The case for milkmen

  1. The economy is still sluggish, and people need jobs.
  2. People aren't eating so healthy these days, and fresh local milk is a good for you.
  3. Raw milk products are experiencing a surge in popularity.
  4. Locally grown and produced goods are huge.
  5. Everything vintage is hip again. Hipsters would love a bottle of milk delivered to their door by a guy on a bicycle. So would most everyone else.
  6. Glass bottles aren't just recyclable, they're reusable, which is even more environmentally friendly.
  7. People have less time, and are willing to pay for the convenience of delivery.
  8. Small dairy farms are going under.
  9. Small dairy farms are key to working landscapes and vibrant communities.
  10. Having fresh local milk show up on your doorstep is awesome!

When I was 24, I lived in an old schoolhouse on a mountaintop in Vermont. It was the most idyllic place I've ever lived – and I've lived in a lot of places. The 350-acre patchwork of fields and forest was scattered with cabins and outbuildings, and each was rented out by some unique, hardy soul. Ann baked bread and kept chickens. Oliver worked at a cheese farm. Brigham kept bees, Brooke blew glass, Grace had a huge garden, Andy fixed things, Laura made pottery and John hayed and split wood. And then there was Lucy – Lucy worked at an organic dairy farm, waking up at 5 a.m. each morning to milk cows in all kinds of weather. She came home smelling like cows, her Carhartts filthy, fingertips raw, cheeks ruddy. She was a Smith College graduate who was well-read and super smart, but while her job was grueling, something about it satisfied her soul.

Living at the old schoolhouse I benefited from the labors of all my neighbors. Honey, eggs and bread made their way to my door regularly. But the thing I enjoyed most was the fresh raw milk that Lucy brought home in glass jugs.

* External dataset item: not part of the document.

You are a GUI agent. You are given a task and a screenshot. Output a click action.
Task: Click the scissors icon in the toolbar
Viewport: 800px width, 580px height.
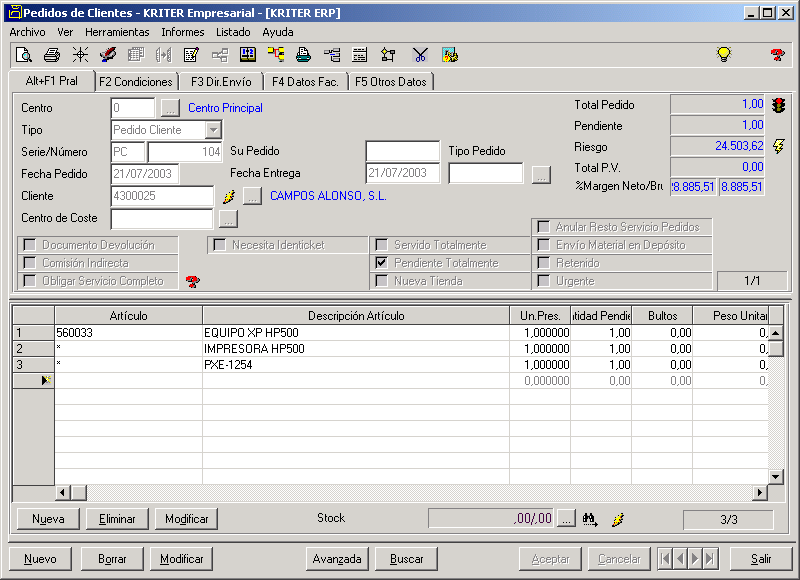coord(420,55)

Later, after several years away, I moved back to Vermont and lived in a huge house in a rough-ish neighborhood in an old industrial town. It was not the bucolic, pastoral Vermont I remembered, but I grew to love it there too. One of my housemates, Karen, worked part time at a dairy farm and, once again, I found myself privy to the wonderful secret of milk delivered right to your kitchen. Every Monday, Karen would bring home a gallon jar of raw milk and leave it in the refrigerator for everyone to share. And again, I had fresh bread delivered to my kitchen as well. On Sundays, our neighbor Birdie would bake loaves of sweet white bread and leave a steaming loaf on our countertop. Slathered with honey with a glass of cold milk to wash it down, it was heaven on earth.

I started thinking about milkmen. Anyone who grew up in the era of milkmen will tell you, with more than a trace of nostalgia, how wonderful it was to wake up in the morning and have jars of milk with the cream still floating on top waiting on their doorstep. In some parts of the U.K., this is still common. In America, it's a thing of the past.

Many of the Norman Rockwell-esque features of bygone America wouldn't work well in today's fast paced culture. But milkmen, I think, can and should make a comeback. Can't you see it? Farms flourishing outside New York City, truckloads of fresh milk trucked into central locations each day, and delivery boys and men (and girls and women) loading the glass bottles into milkcrates mounted on their bicycles and maneuvering through early morning traffic (or up country roads) to bring it to restaurants, homes and businesses. We get our newspapers delivered, and our mail... why not our milk? It would stimulate the local economy, help struggling dairy farmers and develop a strong farm-to-table link while enhancing the convenience and freshness that consumers value.